Our Common Fate and Obligation•
At the top of Bascom Hill sits a statue of Abraham Lincoln, peering over Madison’s skyline, staring Wisconsin’s capital dead in the eye. Surrounding Lincoln is a bench inscribed with the quote, “Let us have faith that right makes might, and in that faith dare to do our duty.”If I have learned one thing over the last four years, it is this: the politics of hope is fundamentally better than a politics of cynicism. I know there’s a lot to feel frustrated about. Whether it’s an extremely cynical 2012 election, attack ads and cheap political shots, or a gridlocked Congress, my generation is not receiving a constructive introduction to politics. This is a serious problem because we face some pretty big issues – more than $1 trillion in student debt, increasing income inequality, and the demands of a 21st century/post-industrial economy – the list goes on and on. Yet when I worked on President Obama’s reelection campaign in 2012, and asked people for their opinions on how to tackle these problems, I found a certain hesitation, a fear of saying what they really believed. Politics, it seemed, had become taboo.

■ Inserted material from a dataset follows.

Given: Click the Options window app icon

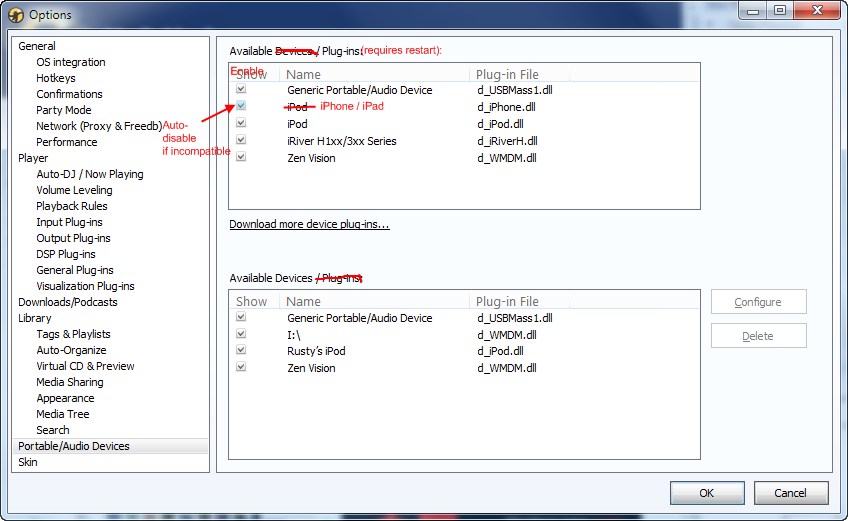Looking at the screenshot, I should coord(15,14).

We can’t afford to be cynical or simply not talk about the critical challenges facing our country and the future of millennials. In our country, little progress happens without voting and other forms of civic engagement. Yet too many of us are not voting, not participating in the political process. Real problems affect real people, and we all have a role to play in identifying solutions. When it comes to opportunity, it’s a question of how dedicated are we to the proposition that all men and women are created equal.
The opportunities granted to me throughout my life have made me who I am, and without them I would not be where I am today. In 6th grade I was accepted into UW-Madison’s PEOPLE program —a comprehensive pre-college program that targets low-income and underrepresented communities, starting with students as early as second grade. PEOPLE seeks to actualize the “Wisconsin Idea,” that the university should go beyond the classroom, and positively affect communities across Wisconsin.

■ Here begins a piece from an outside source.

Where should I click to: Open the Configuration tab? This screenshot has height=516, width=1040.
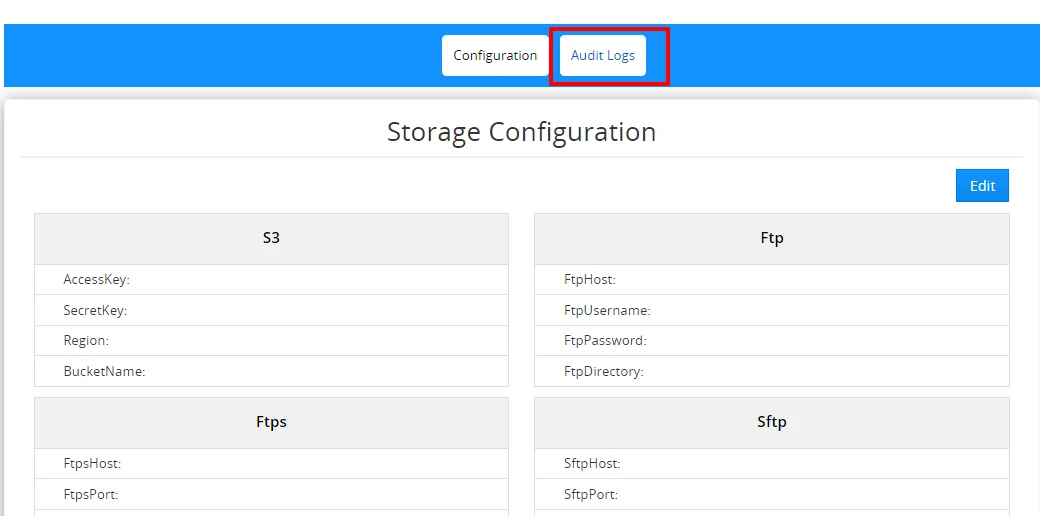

I was born and raised in Madison by a single mother. We were modest in means but rich in love. At times, things got difficult, but I made it to college. Once there, an important idea was instilled in me: “lift as you climb.” We should all try to give others the chance to improve. So in the fall of 2013, a few friends and I founded I M Power. We seek to improve the way high school students learn civics today by learning to “think globally” but “act locally,” and empower them to positively affect their community. Learning about the Founding Fathers and Lincoln Republicans is inspirational. But when it comes to affecting positive change in communities today, we have to improvise to find out what works and focus on hard data, too.
There are many success stories like mine across the United States. Still, not everyone has access to the opportunities I had, even though, as Americans, they should. We believe that through hard work and determination, you can improve your prospects in life. This belief lies at the heart of our founding documents that say every citizen should be treated equally and given an equal chance to determine their destiny. Your race, place of birth or parents should not chart your future. Yet for too many Americans, this isn’t possible. Today, at least 5.8 million (one in seven!) young Americans are not working or in school. Since the late 1970s, income inequality has continued to trend upward, impeding social mobility. Just 6% of children born into low-income families will manage to earn a high income in adulthood.

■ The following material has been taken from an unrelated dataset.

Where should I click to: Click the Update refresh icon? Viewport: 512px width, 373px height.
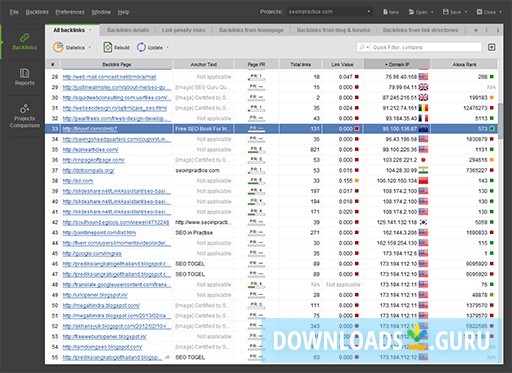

Although Dane County, where Madison is located, scored a B on the Opportunity Index, there is much room for improvement where I live, especially for the most vulnerable. According to the Race to Equity project that explores inequities in Dane County, 74.8% of African American children are living in poverty, and the unemployment rate for African Americans is 25.2%, compared with just 4.8% for whites. Educational and economic inequities such as these contribute civic and cultural inequities, creating a rift in our social fabric.
Moreover, we know inequality of that magnitude is unacceptable and unsustainable for any developed nation, and morally shameful for the United States. By 2030, a majority of the U.S. labor force will be people of color; by 2050, people of color will be the majority of U.S. population. If we, the United States of America, are serious about being a global leader in all sectors of society, it’s time to tackle the challenges we’ve inherited and ask ourselves: what type of America do we want to live in?